Further, it is possible to adjust supercoolability by adding only a substance or the like to it or adjust viscosity in the fused state, adhesiveness or the like by adding an elastomer or the like thereto.

As a coloring agent constituting supercoolable heat-fusible ink together with supercoolable heat-fusible binder as mentioned above, for instance, printing substances such as carbon black or the like or dyeing substances generally employed for practicing other recording methods can be used without fall. Incidentally, the dyeing substances are practically used singly or by mixing two or more kinds of them with one another. It is preferable that a content of coloring agent is determined in the range 1 to 40% on the basis of weight of the above-mentioned supercoolable heat-fusible ink.

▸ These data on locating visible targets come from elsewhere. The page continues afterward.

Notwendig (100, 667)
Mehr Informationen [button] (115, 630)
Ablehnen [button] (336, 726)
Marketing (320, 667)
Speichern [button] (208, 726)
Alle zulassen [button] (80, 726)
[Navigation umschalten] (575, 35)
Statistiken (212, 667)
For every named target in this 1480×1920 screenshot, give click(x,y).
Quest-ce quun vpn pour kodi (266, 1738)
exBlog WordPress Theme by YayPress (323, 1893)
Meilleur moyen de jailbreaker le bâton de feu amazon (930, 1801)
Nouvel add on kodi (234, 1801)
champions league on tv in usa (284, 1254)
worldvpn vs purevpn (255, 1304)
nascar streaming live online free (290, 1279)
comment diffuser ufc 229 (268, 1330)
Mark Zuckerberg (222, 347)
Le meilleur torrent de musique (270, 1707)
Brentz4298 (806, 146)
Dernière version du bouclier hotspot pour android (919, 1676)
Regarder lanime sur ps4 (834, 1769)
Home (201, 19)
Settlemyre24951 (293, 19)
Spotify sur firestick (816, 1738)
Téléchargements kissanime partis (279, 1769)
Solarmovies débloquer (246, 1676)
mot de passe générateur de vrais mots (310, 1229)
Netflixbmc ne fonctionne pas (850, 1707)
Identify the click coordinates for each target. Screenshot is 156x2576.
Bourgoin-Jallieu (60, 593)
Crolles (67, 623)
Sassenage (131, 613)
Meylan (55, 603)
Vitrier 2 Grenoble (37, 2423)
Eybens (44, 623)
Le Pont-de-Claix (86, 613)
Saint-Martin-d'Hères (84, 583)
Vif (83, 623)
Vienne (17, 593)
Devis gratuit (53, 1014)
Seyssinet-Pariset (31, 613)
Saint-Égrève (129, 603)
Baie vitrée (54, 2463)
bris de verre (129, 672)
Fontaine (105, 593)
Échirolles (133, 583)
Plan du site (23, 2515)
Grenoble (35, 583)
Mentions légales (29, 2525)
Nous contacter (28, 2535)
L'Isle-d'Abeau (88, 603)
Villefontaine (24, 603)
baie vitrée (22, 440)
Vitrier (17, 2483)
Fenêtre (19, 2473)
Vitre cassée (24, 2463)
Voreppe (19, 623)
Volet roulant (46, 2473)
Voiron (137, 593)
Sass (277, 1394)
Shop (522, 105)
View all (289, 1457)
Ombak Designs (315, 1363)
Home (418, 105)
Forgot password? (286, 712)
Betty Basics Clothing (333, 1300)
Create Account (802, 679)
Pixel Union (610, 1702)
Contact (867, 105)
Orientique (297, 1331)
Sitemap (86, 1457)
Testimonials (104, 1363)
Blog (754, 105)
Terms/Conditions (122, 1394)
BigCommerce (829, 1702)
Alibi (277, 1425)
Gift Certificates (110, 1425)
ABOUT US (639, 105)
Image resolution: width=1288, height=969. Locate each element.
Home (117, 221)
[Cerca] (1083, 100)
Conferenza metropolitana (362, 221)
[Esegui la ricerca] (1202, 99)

The supercoolable heat-fusible ink constituted by a combination of supercoolable heat-fusible binder, coloring agent and other additive substances is so prepared that its melting point or softening point is determined preferably in the range of 40.degree. to 200.degree. C., more preferably in the range of 50.degree. to 180.degree. C. and time that elapses until solidification is initiated in the case where it is fused or softened by heating it at a temperature above its melting point or softening point and thereafter it is kept still at a room temperature (hereinafter referred to as "cooling time") is determined preferably in the range of 0.1 to 100 seconds, more preferably in the range of 0.1 to 50 seconds and most preferably in the range of 0.1 to 10 seconds.

When the melting point or softening point of the supercoolable heat-fusible ink is determined lower than 40.degree. C., there take place such malfunctions as reduction of reservability of heat sensitive transferring material and contamination of the non-recorded area on the intermediate transferring medium 2. On the other hand, when it is determined higher than 200.degree. C., it results that a huge amount of thermal energy is required for heating a pattern.

In the meanwhile, when supercooling time is determined shorter than 0.1 second, the image pattern is improperly held until the step of transferring it onto the recording sheet 6 is initiated after completion of the step of heating it. On the other hand, when supercooling time is determined longer than 100 seconds, a recorded image obtained after the image pattern is transferred onto the recording sheet 6 has a shortage in stability. Further, when the softened portion on the surface of the ink roller 1 fails to be solidified until it comes in contact with the intermediate transferring medium 2 again, this leads to contamination.

The ink roller 1 employable for practicing the illustrated embodiment of the present invention is produced by way of the steps of preparing heat-transferable ink by fusing and mixing supercoolable heat-fusible binder, coloring agent and additive substances with the aid of a dispersing unit such as atriter or the like and then molding it in the rotational configuration by pouring it into a molding die with a core fitted thereto as required.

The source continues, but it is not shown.